__MATERIAL FOR THE TASK__:

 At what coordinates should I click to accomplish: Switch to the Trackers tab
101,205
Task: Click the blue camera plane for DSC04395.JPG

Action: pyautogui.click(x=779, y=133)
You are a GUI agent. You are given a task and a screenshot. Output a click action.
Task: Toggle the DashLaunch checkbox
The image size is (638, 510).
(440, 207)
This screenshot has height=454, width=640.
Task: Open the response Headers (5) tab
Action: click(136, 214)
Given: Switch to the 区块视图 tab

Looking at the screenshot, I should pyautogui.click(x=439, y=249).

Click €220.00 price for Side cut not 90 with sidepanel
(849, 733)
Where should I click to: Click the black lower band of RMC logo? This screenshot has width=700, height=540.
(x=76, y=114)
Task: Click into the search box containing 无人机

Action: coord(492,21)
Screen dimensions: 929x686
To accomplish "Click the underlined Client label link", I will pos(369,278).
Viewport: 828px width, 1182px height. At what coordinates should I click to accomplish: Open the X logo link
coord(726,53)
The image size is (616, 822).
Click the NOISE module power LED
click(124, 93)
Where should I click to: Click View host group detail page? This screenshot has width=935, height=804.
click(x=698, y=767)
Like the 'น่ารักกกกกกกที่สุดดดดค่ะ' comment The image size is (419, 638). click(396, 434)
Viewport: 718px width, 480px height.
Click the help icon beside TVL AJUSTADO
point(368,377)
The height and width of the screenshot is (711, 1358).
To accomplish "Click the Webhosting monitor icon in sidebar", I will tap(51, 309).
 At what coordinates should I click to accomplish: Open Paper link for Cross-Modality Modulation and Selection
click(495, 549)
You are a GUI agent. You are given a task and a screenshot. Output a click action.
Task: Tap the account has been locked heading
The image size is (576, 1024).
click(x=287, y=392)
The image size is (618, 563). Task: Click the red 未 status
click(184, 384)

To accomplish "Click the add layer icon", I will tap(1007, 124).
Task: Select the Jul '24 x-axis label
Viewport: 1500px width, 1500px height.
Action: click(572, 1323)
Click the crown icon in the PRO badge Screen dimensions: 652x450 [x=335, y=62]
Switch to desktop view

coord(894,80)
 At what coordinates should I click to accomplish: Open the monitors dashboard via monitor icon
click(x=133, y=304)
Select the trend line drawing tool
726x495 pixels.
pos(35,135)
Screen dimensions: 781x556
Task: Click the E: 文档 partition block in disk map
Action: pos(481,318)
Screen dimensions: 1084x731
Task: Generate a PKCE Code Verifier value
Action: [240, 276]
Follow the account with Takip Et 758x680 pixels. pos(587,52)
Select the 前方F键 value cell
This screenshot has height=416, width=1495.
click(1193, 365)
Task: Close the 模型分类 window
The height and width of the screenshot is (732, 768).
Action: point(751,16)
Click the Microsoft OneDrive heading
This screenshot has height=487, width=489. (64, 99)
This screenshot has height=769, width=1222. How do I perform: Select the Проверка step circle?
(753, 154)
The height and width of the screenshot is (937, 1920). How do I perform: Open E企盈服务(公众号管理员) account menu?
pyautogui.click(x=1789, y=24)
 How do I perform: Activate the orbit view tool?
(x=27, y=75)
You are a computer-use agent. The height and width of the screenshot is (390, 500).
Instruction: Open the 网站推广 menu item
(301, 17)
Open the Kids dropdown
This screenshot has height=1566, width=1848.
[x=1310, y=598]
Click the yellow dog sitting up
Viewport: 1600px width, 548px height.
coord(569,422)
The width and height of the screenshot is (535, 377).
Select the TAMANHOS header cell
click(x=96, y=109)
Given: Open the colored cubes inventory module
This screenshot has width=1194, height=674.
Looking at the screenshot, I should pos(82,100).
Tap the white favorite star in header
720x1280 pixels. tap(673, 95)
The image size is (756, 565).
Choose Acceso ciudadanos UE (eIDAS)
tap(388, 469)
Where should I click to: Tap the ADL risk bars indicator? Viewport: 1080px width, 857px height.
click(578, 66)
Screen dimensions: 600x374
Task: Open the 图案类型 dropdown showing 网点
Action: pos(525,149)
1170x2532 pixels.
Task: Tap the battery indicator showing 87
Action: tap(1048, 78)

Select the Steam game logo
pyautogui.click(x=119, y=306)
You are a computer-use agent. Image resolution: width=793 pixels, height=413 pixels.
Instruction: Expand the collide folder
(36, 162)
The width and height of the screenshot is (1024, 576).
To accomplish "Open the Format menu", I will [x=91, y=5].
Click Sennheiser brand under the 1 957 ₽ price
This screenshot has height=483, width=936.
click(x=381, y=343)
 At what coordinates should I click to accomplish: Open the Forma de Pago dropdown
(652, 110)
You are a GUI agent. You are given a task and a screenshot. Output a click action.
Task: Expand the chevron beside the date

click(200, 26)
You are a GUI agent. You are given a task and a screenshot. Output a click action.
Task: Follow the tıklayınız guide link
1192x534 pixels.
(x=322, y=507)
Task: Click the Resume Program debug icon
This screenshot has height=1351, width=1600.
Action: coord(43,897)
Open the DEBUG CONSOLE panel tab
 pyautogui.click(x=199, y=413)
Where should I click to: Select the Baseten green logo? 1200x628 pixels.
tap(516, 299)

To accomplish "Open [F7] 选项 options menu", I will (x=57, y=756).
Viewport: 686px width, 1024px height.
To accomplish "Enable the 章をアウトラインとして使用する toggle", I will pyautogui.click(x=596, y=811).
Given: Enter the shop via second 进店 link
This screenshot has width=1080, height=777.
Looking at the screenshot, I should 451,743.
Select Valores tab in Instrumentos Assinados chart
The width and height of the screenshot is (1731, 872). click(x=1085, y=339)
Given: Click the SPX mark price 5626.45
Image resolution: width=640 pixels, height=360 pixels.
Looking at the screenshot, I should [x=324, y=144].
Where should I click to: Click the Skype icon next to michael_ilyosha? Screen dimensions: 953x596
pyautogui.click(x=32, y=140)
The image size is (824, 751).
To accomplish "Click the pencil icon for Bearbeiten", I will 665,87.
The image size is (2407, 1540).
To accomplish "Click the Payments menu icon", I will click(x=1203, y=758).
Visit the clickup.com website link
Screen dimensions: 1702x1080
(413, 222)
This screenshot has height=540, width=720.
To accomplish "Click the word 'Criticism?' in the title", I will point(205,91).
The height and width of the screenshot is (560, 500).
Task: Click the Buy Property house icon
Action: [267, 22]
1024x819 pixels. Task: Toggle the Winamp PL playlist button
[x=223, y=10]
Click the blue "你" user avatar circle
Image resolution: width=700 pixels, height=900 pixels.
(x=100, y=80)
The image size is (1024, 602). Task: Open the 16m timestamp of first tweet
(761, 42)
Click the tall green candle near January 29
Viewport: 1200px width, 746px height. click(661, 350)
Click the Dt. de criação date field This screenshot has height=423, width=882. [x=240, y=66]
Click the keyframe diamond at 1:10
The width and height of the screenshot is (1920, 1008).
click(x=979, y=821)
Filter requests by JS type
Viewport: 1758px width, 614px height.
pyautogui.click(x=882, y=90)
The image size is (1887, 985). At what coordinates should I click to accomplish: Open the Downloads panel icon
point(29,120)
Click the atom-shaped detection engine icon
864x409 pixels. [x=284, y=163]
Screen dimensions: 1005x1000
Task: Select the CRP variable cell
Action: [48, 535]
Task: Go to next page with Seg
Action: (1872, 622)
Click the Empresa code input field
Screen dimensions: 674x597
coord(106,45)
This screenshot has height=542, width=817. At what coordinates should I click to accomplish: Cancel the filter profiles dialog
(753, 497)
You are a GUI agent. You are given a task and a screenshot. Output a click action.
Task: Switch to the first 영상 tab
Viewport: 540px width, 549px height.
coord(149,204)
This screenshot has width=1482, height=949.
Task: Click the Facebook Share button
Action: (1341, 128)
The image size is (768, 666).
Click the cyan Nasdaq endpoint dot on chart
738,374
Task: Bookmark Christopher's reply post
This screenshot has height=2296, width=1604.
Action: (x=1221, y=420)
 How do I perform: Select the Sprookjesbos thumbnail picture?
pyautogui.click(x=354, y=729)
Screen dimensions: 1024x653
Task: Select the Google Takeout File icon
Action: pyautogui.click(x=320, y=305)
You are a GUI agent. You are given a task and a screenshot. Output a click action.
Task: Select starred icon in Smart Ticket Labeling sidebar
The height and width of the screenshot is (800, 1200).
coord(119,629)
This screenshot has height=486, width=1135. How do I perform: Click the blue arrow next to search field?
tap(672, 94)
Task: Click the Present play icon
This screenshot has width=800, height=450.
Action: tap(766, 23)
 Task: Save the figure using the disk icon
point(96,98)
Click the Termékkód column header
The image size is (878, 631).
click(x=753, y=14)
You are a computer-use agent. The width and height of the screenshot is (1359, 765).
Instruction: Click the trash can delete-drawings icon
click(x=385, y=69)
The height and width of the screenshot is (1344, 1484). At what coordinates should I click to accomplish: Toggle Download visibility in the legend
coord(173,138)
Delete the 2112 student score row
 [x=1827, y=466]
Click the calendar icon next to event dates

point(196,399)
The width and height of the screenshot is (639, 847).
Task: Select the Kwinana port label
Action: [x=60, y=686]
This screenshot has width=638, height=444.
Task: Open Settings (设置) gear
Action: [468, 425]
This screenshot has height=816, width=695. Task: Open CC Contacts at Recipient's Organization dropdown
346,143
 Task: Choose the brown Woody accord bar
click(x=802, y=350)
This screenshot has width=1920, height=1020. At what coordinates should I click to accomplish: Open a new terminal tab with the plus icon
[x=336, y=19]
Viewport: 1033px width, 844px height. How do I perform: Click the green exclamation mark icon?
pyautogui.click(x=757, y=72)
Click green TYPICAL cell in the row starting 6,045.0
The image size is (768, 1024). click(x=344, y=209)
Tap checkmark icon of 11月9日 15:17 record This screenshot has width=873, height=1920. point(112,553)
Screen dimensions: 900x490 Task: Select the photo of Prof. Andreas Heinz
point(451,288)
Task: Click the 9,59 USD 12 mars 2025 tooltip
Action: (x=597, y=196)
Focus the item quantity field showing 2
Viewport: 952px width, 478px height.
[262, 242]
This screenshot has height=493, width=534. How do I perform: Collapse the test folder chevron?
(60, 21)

__WHAT THE EXERCISE ASKS__: Only one stretch of the data above is needed. Restate it word for word, from the line containing "1192x534 pixels." through the line containing "Visit the clickup.com website link", both ends included.

__TASK ANSWER__:
1192x534 pixels.
(x=322, y=507)
Task: Click the Resume Program debug icon
This screenshot has height=1351, width=1600.
Action: coord(43,897)
Open the DEBUG CONSOLE panel tab
 pyautogui.click(x=199, y=413)
Where should I click to: Select the Baseten green logo? 1200x628 pixels.
tap(516, 299)

To accomplish "Open [F7] 选项 options menu", I will (x=57, y=756).
Viewport: 686px width, 1024px height.
To accomplish "Enable the 章をアウトラインとして使用する toggle", I will pyautogui.click(x=596, y=811).
Given: Enter the shop via second 进店 link
This screenshot has width=1080, height=777.
Looking at the screenshot, I should 451,743.
Select Valores tab in Instrumentos Assinados chart
The width and height of the screenshot is (1731, 872). click(x=1085, y=339)
Given: Click the SPX mark price 5626.45
Image resolution: width=640 pixels, height=360 pixels.
Looking at the screenshot, I should [x=324, y=144].
Where should I click to: Click the Skype icon next to michael_ilyosha? Screen dimensions: 953x596
pyautogui.click(x=32, y=140)
The image size is (824, 751).
To accomplish "Click the pencil icon for Bearbeiten", I will 665,87.
The image size is (2407, 1540).
To accomplish "Click the Payments menu icon", I will click(x=1203, y=758).
Visit the clickup.com website link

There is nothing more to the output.